Personal
Surname
My last name "Saydjari" is ethnically Syrian and is a transliteration from Arabic of a name indicating that my family originates from Shayzar. I pronounce our spelling as say-JUR-ee.
Science Communication
For me, one of the main motivations for doing science is my own curiosity, to answer the neverending stream of questions I have about the world around us. I believe it is part of our responsibility to share that knowledge and answer the public's questions as well, working hard to explain without condescension or oversimplificaiton. I find doing so energizing, when you can engage with other people and get them excited about your own obsessions, and centering, reminding me what the big questions are that I am after. To that end, I dabble in popular science writing, some examples of which are on MathStatsBites: TheSequencer, CycleStarNet, SCMA8, NestedSampling.
Teaching
I am passionate about teaching and enjoy developing new materials to explain hard concepts. I love seeing a concept “click” when an explaination works best for a given student’s understanding. My favorite part about teaching is 1-1 student interaction, which feels like the most concrete way I can improve the climate and culture of academia, by lifting up one student at a time. I believe that getting to know students as people is the best way to understand and resolve conceptual gaps. And of course, every time I teach a concept I learn something myself either from great student questions or in the course of refining and improving examples or analogies.

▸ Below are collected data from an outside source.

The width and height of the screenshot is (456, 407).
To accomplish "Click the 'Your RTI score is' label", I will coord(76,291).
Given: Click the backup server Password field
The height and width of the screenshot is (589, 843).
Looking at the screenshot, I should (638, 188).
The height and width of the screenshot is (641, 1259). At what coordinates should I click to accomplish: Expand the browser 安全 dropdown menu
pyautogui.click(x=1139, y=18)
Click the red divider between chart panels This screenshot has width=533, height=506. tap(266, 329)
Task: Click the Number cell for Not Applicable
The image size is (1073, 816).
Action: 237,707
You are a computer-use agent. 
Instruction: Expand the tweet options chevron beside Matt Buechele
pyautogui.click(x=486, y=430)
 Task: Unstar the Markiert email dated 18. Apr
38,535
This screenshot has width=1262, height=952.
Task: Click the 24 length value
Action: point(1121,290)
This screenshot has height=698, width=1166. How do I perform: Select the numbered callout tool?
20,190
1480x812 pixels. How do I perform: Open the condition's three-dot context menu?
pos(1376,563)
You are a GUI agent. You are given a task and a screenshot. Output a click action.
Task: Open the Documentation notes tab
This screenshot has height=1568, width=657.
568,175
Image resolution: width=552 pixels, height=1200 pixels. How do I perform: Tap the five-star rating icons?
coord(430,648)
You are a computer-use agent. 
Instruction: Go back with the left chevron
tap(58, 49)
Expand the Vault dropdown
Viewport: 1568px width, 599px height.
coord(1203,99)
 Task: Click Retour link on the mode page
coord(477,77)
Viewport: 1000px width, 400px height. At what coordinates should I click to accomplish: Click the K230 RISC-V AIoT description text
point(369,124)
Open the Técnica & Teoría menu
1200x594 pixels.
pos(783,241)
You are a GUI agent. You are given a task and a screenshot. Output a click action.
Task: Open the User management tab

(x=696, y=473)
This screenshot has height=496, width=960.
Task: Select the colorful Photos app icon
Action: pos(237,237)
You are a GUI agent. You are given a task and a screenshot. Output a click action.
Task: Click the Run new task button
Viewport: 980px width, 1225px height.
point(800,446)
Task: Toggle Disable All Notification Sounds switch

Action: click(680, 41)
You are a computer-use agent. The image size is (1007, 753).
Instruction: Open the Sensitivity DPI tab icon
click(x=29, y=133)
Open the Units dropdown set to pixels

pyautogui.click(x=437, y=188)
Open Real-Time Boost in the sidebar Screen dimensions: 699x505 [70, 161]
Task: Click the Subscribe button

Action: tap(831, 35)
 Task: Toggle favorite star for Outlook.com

Notes from some Splash/Sprout classes I taught at Yale: Origins of Life: A Chemist's Perspective, Abstract Algebra: Questions Teachers Refused to Answer in High School, Destressing Tensors, Metal Mania: Simple Models of the Material World, and Peeling Back the Layers of Solar Cells.
Notebooks from "Intro to Python" classes I made for the Latino Initative Program: Introduction to Machine Learning in Astronomy and Environments, Package Managers, and IDEs
Reviews from TF-ing Solid State I (PHYS 195A): here.
Equity, Diversity, and Inclusion
To succeed in the scientific endeavor, we must engage, empower, and retain those long-excluded from the professional astronomy community. I acknowledge the past explicit and implicit exclusion of marginalized individuals and I am committed to enabling equitable access to research and resources. Further, I am committed to continually educating myself in matters of equity and inclusion and to use my privilege and power to uplift and empower. Please see my EDI philosphy statement for more.
Short Biography
I was raised in Wisconsin Rapids, WI, a small midwestern town with kind people and my loving cat. During my time at Lincoln High School I became enamored with chemistry and started spending my summers researching at the US Naval Research Lab working on photosensitive polymers and spectro-electrochemistry with Blake Simpkins and Walter Dressick. After graduating in 2014, I went to Yale where I immersed myself in the chemistry curriculum and studied terahertz pump-probe spectroscopy. I spent productive summers working on polymer chemistry for origins-of-life at the Center for Chemical Evolution, Georgia Tech and solar cells at MPIP in Mainz, Germany. During undergrad was the first time I saw the beauty of mathematics and realized that condensed matter physics was like taking the infinite limit of chemistry. As it happens, Yale also introduced me to another kind of beauty, my partner. We bonded over shared curiosity and short-stories (like Cat Pictures Please).
In 2018, I completed my Bachelor of Science with Honors in Mathematics, and dual Bachelor/Master of Science in Chemistry with a thesis on organometallic catalysis. I also completed a thesis in Physics on fabrication of suspended Josephson junctions, advised by Michel Devoret. Spurred by this work, I started my graduate studies in the Department of Physics at Harvard as a NSF Graduate Research Fellow. My first two years, I worked on topological superconductivity in superconductor-semiconductor Josephson junctions, which involved some awesome lithography, fabricating devices on InAs and HgCdTe, and running a dilution refrigerator. Some pandemic induced reflection, deep concerns about the condensed matter replicability crisis, and inspiration from my partner led me to astrophysics.
During that time, I realized my favorite days were the ones where I spent all day playing with data, trying to understand how to best model and visualize it, and that is what I do every day now! My thesis "Statistical Models of the Spatial and Chemical Complexity of Dust" (expected 2024) advised by Douglas Finkbeiner unites all of my passions. I develop mathematical and statistical models for rigorous inference on large spectroscopic (and imaging) surveys in order to study the chemistry of interstellar dust, making interactive visualizations and "hot plots" along the way.
Outside of work, I enjoy biking, fantasy and science fiction audiobooks, and curling up with my cat. I am a member of several fandoms and strongly believe that Voyager is the best Star Trek series.